start ARTICLE

Immediately following the response (−600 to −300 ms), we found an increase in connectivity from the mid-frontal to the central and parietal electrode regions (Fig. 5a), maximal over C3. During the second time window (from −300 to 0 ms), the theta PSI topography remained the same, but the PSI values decreased. In the time window immediately after feedback (0–300 ms), however, the direction of the connections between mid-frontal and central regions reversed, showing that the mid-frontal was receiving inputs from left central regions, with peak connectivity at electrode C3 (Fig. 5b). In the subsequent time window (from 300 to 600 ms), the connectivity patterns in the theta range indicated a flux from mid-frontal to prefrontal regions, with peak value at electrode F5 (Fig. 6a).
PSI for the high-learners group (a) from −600 to −300 ms (0–300 ms after the response) and (b) from 0 to 300 ms following correct feedback. In these plots, each mini topoplot represents a channel with the colors inside representing the connections with that channel. Blue colors indicate that this channel is driven by those areas, whereas red colors indicate that the given channel drives those areas.
PSI for the high-learners group (a) 300–600 ms following incorrect feedback presentation (too long and too short merged) and (b) PSI in the same time window but following correct feedback. Note that the connections are from mid-central to prefrontal areas, especially left prefrontal areas.
As we were particularly interested in the connections with frontocentral regions (FCz), which is often implicated in performance monitoring (Cavanagh et al., 2010; van de Vijver et al., 2011), we analyzed the PSI values from and to FCz. The time course of the connectivity with this area for high- and low-learners is shown in Figure 7a. The connectivity was larger in the high-learners group, which presented a distinct topography in response to feedback. Figure 7b shows the flux to (negative PSI) and from (positive PSI) FCz in all analyzed frequencies in the relevant time windows.
a, Topographical distribution of the PSI referenced to FCz for high-learners (first row) and low-learners (second row). Areas colored red are driven by FCz, whereas areas colored blue are the drivers of FCz. b, PSI values in each analyzed frequency for the connection between FCz and all central and posterior channels in the specified time windows: positive peaks indicate a flux from FCz to other channels for each frequency in the x-axis, while negative peaks indicate a flux from other channels to FCz. It is evidenced in these plots that the peak connectivity happens in the theta frequency band, which is highlighted in gray. c, Error graphs for the mean PSI in all time windows analyzed following correct (left) and incorrect feedback for high-learners (blue lines) and low-learners (red lines). The solid gray line in both plots indicates the zero value for PSI.

end ARTICLE

— WHAT YOU NEED TO DO —
Set down the stretch of the brain connectivity text from "PSI for the high-learners group (a) from" through "drives those areas.", word for word.

start EXTRACTED MATERIAL

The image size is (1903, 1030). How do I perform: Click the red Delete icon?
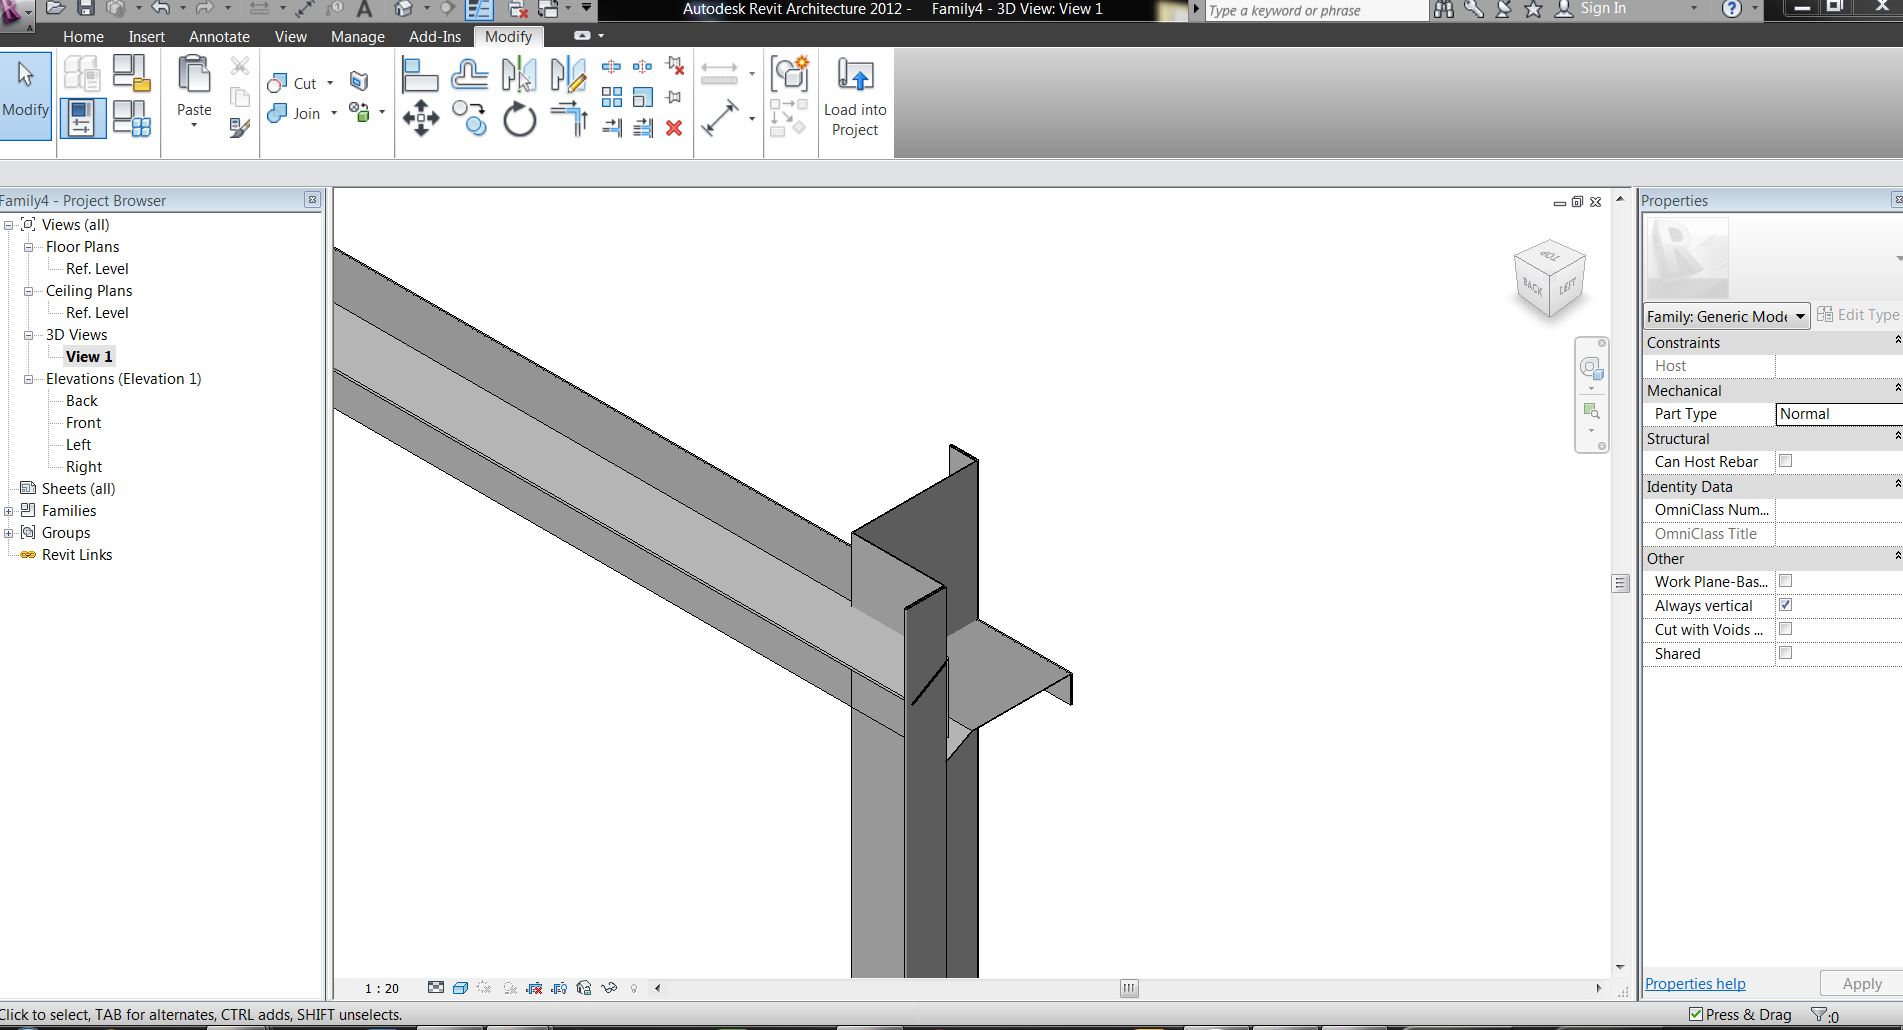674,128
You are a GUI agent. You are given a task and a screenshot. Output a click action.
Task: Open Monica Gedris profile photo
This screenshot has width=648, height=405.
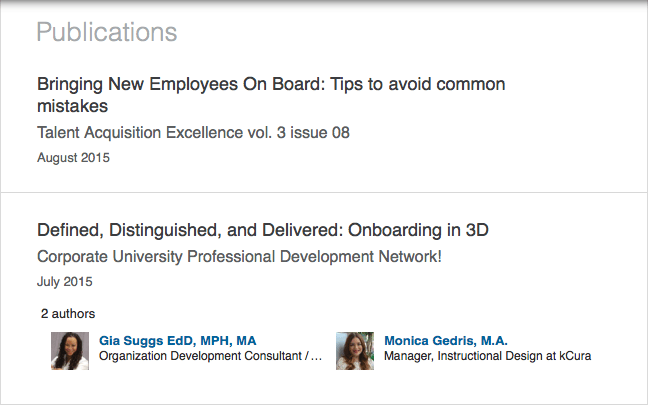pos(355,351)
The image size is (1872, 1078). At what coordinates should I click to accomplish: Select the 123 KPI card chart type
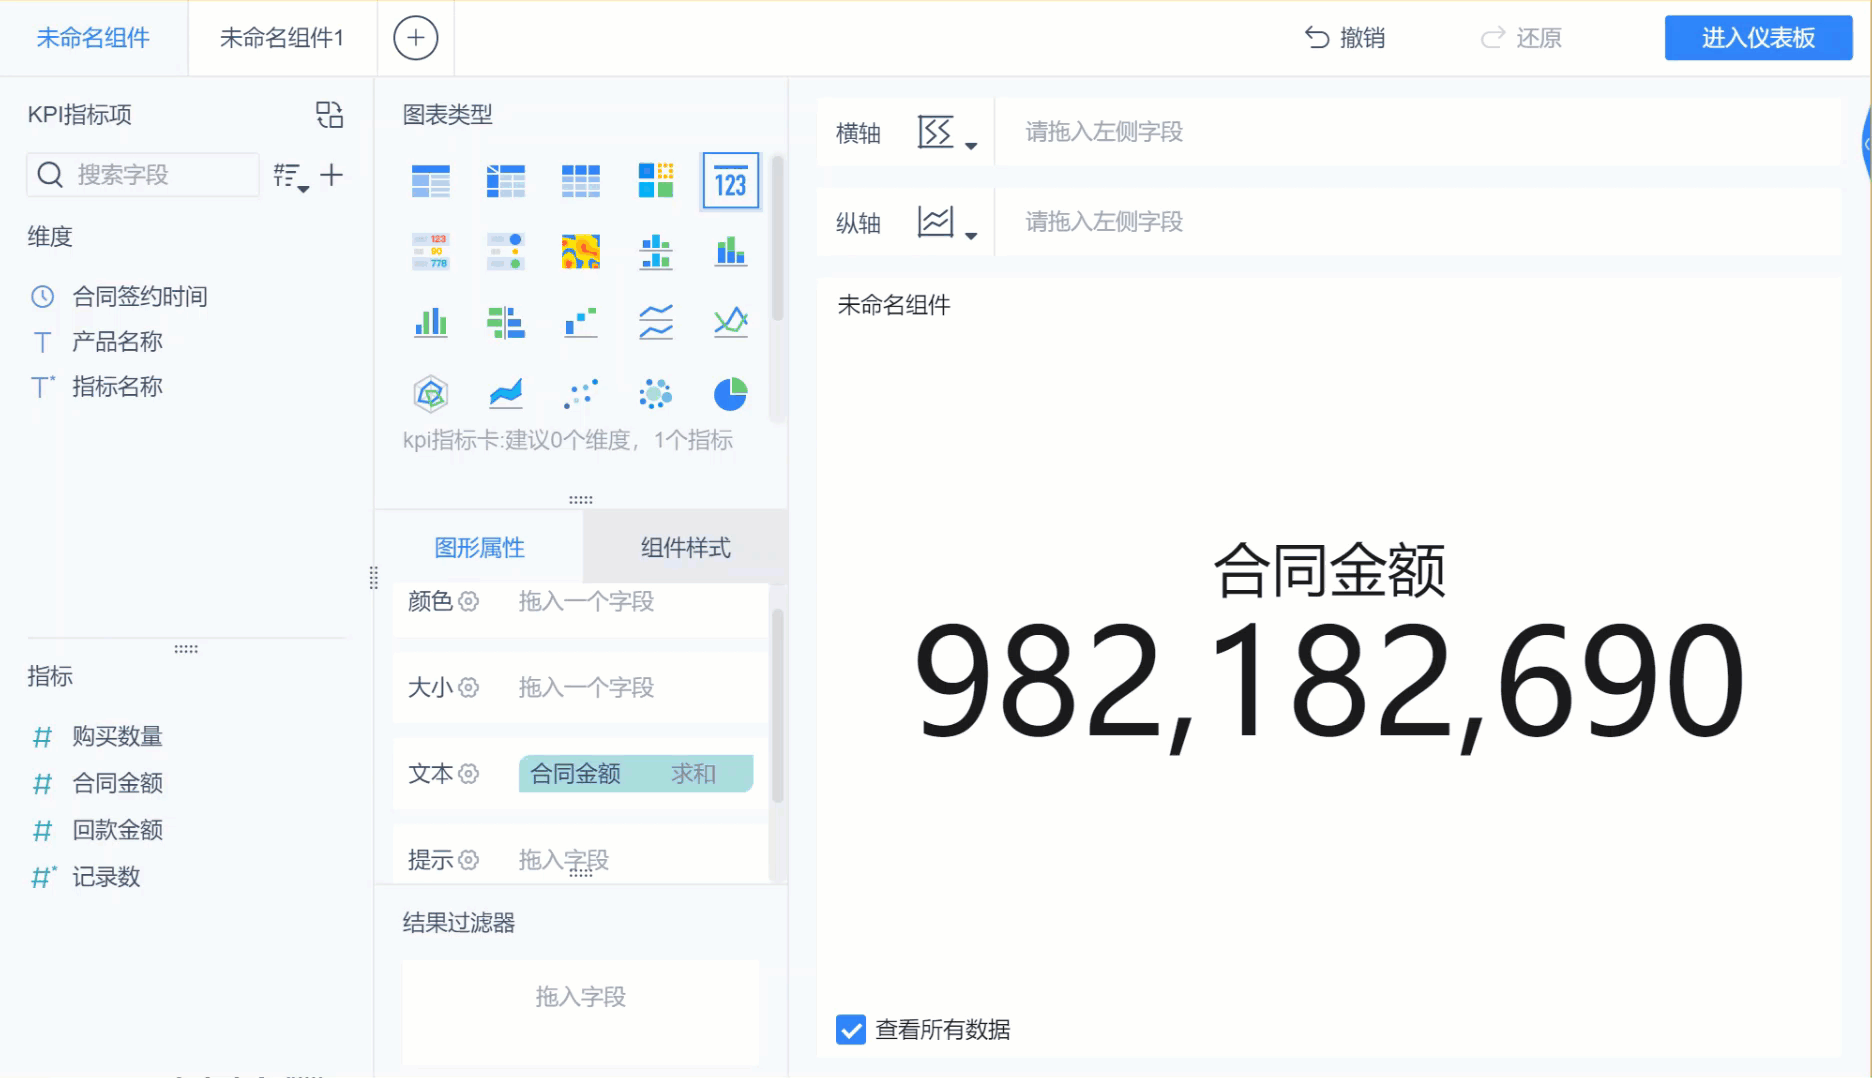pyautogui.click(x=731, y=181)
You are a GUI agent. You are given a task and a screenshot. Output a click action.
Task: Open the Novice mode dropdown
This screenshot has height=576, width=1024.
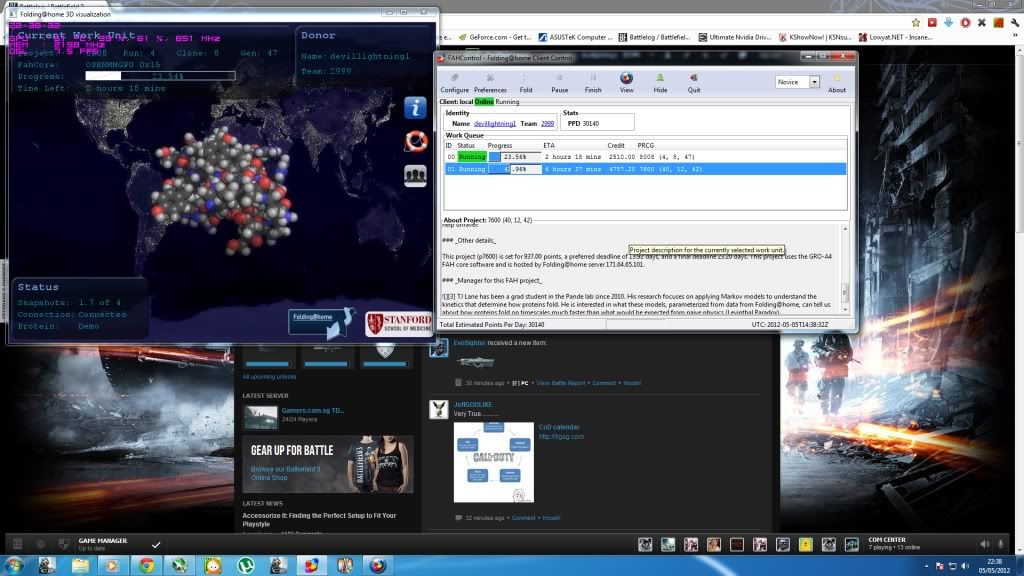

end EXTRACTED MATERIAL

— TASK OUTPUT —
PSI for the high-learners group (a) from −600 to −300 ms (0–300 ms after the response) and (b) from 0 to 300 ms following correct feedback. In these plots, each mini topoplot represents a channel with the colors inside representing the connections with that channel. Blue colors indicate that this channel is driven by those areas, whereas red colors indicate that the given channel drives those areas.